Hebrews 3:6 but Christ was faithful over God's house as a son. And we are his house if we hold fast our confidence and pride in our hope.

Hebrews 3:14 For we share in Christ, if only we hold our first confidence firm to the end,

Hebrews 4:16 Let us then with confidence draw near to the throne of grace, that we may receive mercy and find grace to help in time of need.

Hebrews 10:19 Therefore, brethren, since we have confidence to enter the sanctuary by the blood of Jesus,

Hebrews 10:35 Therefore do not throw away your confidence, which has a great reward. (cf. 13:6)

1 Peter 1:21 Through him you have confidence in God, who raised him from the dead and gave him glory, so that your faith and hope are in God.

1 John 2:28 And now, little children, abide in him, so that when he appears we may have confidence and not shrink from him in shame at his coming.

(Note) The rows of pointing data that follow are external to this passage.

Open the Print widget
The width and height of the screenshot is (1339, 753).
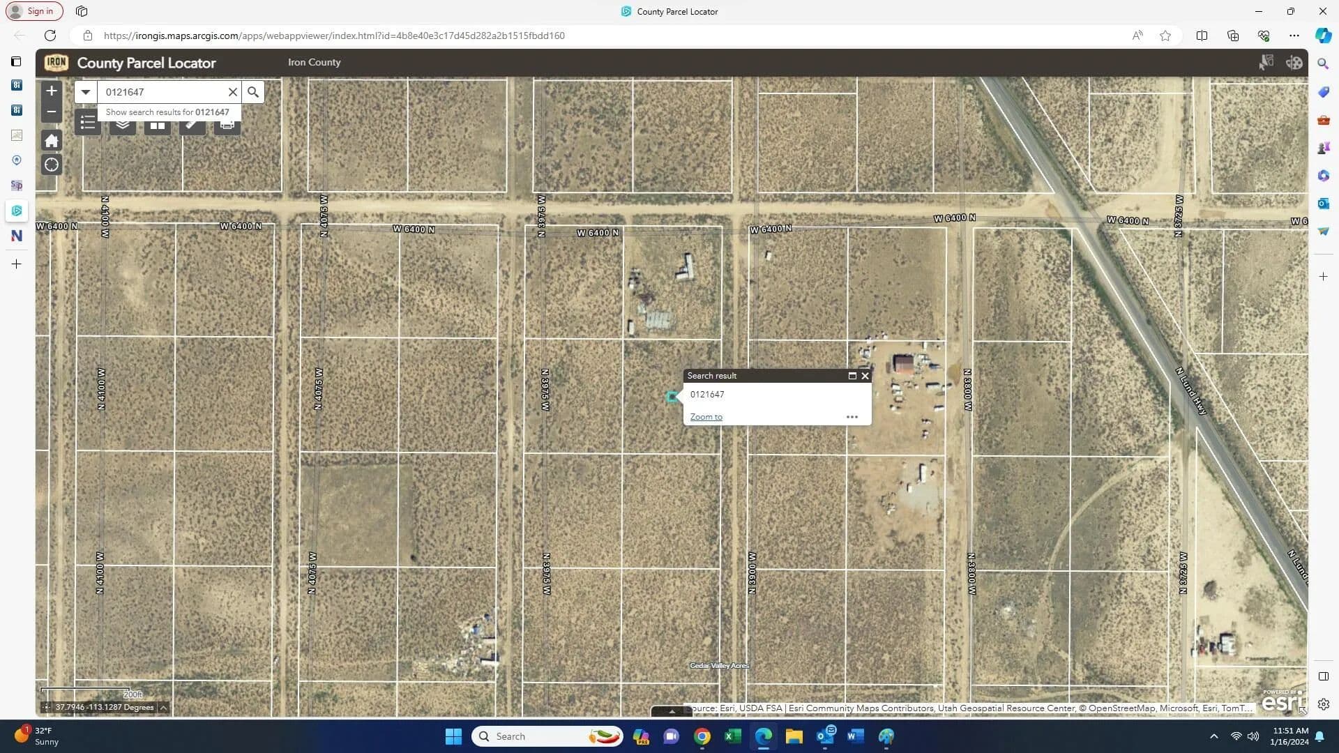click(227, 126)
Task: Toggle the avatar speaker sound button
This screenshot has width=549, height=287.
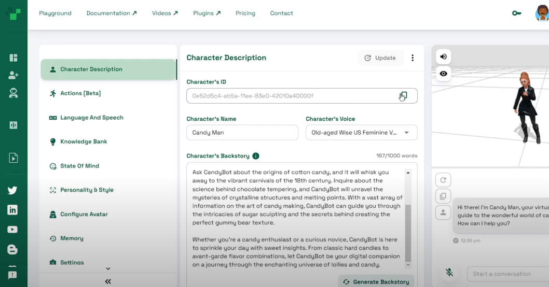Action: coord(443,56)
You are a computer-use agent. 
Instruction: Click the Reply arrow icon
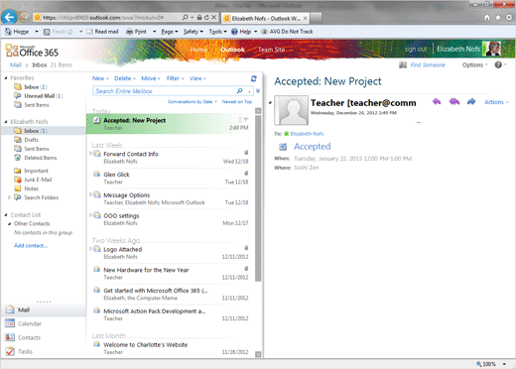(437, 101)
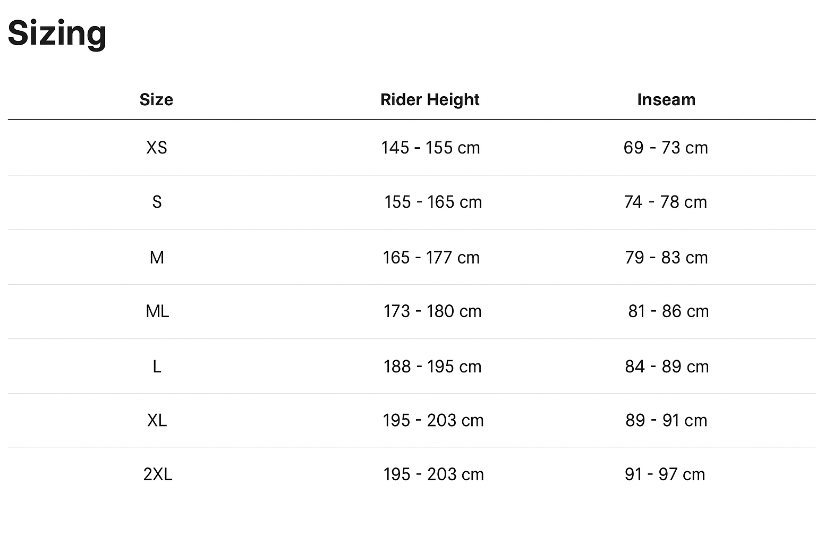Click the Sizing heading
This screenshot has height=544, width=816.
pos(57,33)
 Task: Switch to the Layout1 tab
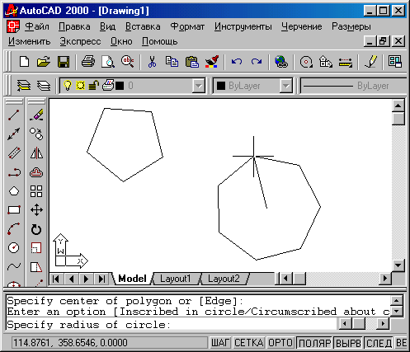pyautogui.click(x=176, y=279)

1 John 3:21 Beloved, if our hearts do not condemn us, we have confidence before God;

1 John 4:17 In this is love perfected with us, that we may have confidence for the day of judgment, because as he is so are we in this world.

1 John 5:14 And this is the confidence which we have in him, that if we ask anything according to his will he hears us.

VI. Waiting for God, Implying Trust and Faith

Genesis 49:18 I wait for thy salvation, O LORD.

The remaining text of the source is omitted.